T-Mobile Completes Spam Prevention Rollout, Now Authenticates Calls From 98% of Wireless Users
T-Mobile today announced that it is the first U.S. wireless provider that has managed to complete deals with all wireless networks to implement full number spoofing and spam call protection for customers.
With these partnerships in place, T-Mobile has completed its implementation of the STIR/SHAKEN standards that are in place to combat illegal caller ID spoofing. T-Mobile is now able to authenticate calls with wireless and network providers that represent 98 percent of wireless customers in the United States.
T-Mobile offers a "Scam Shield" Un-carrier feature that susses out and blocks scams and robocalls. The company has been working on improving Scam Shield, and its new partnerships with Spectrum Voice and Charter Communications ensure number verification across almost all providers in the U.S. to authenticate incoming calls for T-Mobile customers.

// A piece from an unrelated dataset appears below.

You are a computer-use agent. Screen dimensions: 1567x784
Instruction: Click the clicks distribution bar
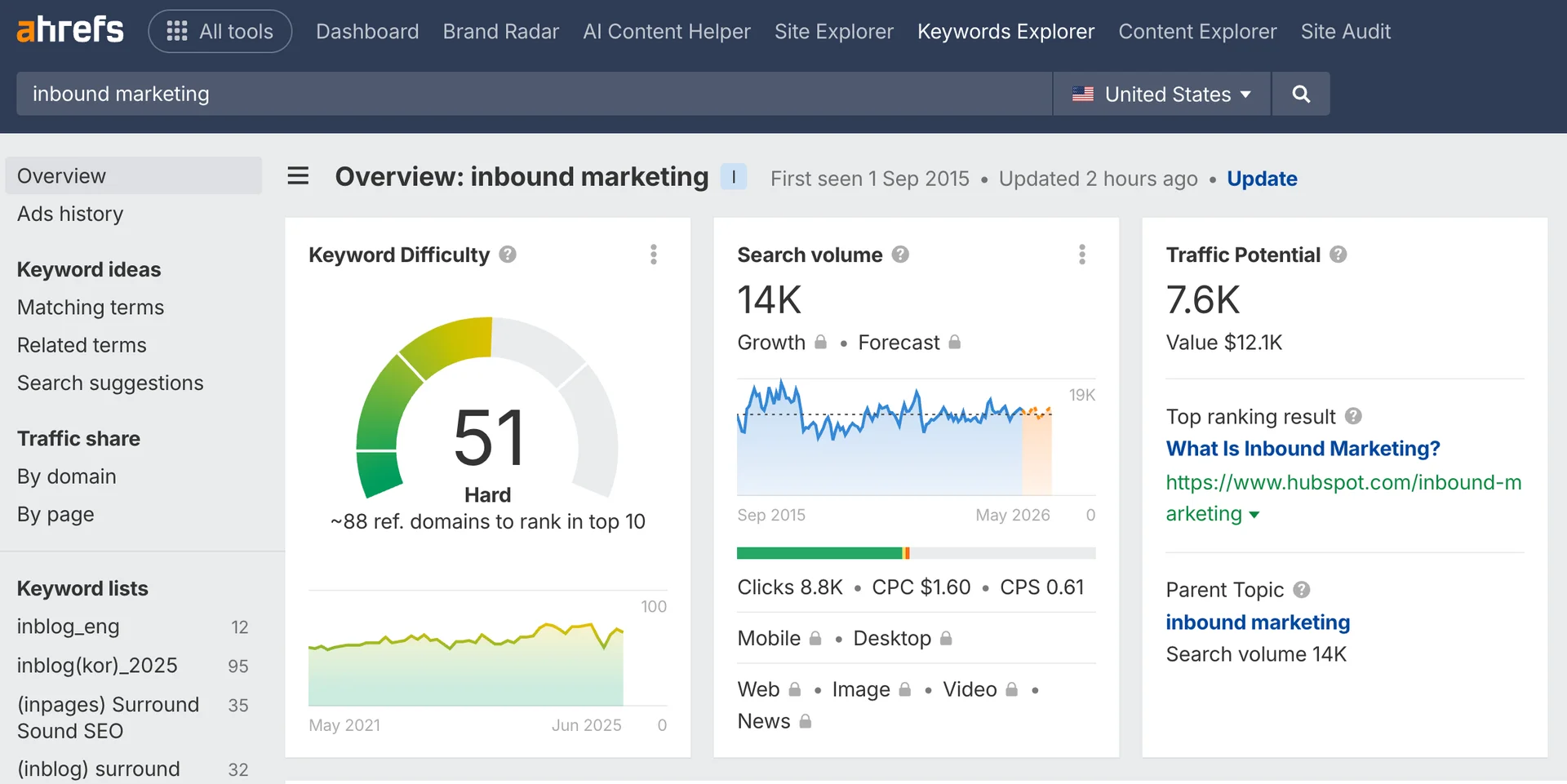pyautogui.click(x=916, y=552)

"T-Mobile was first to implement number verification in 2019 because protecting customers against scammers and spammers is one of the most important things we can do as an industry," said Mike Sievert, CEO T-Mobile. "To date, T-Mobile has protected over 80 million customers from more than 33 billion suspect calls - and counting. With the combination of Number Verification, free Caller ID and the scam blocking tools in Scam Shield, and by working with network providers of all sizes, we are providing the industry's most comprehensive scam and spam protection for free to all our customers and working every day to make scammers jobs impossible."
The FCC is requiring all carriers in the United States to implement STIR/SHAKEN by June 2021, so other major wireless providers like AT&T and Verizon will need to add the same protections for their customers.
T-Mobile's Scam Shield is a free Caller ID tool that warns customers when a number calling is likely to be a scammer, and there's an option to block scammers entirely.
AT&T and Verizon have similar spam caller prevention tools, but both charge for premium access. AT&T charges $3.99 for features that include Caller ID (though it is included free in the highest tier unlimited plans), while Verizon charges $2.99 per month for Caller ID. Both AT&T and Verizon are working to implement STIR/SHAKEN for identifying spoofed calls.
Top Rated Comments
At the very least, it should display more prominent icon on the incoming call screen. Furthermore, Silence Unknown Callers should be expanded to:
* Silence Unknown Callers: Callers not in Contacts, outgoing calls, and Siri Suggestions
* Silence Unverified Callers: Callers not verified by STIR/SHAKEN.
* Silence International Callers: Callers not in local region (e.g., US if your carrier is US) or current region (if you are roaming internationally)
And iOS needs Call Screening feature similar to Android.
It does make me wonder if we really need phone numbers at this point, at the height of this nonsense (and inability or lack of motivation of the carriers to fix it), a full size ipod touch with connection through a wireless provider (but no phone number) was sounding pretty good.
Ahhh for actual blockage, you have to get their app, it appears, and it (according the app store) harvests your contact info, usage data and user content (whatever that is) along with other stuff not directly linked the user (but probably easily linked later on).
How annoying. That full size ipod touch with a wireless connection but no phone number anyone can call sounds better at every turn.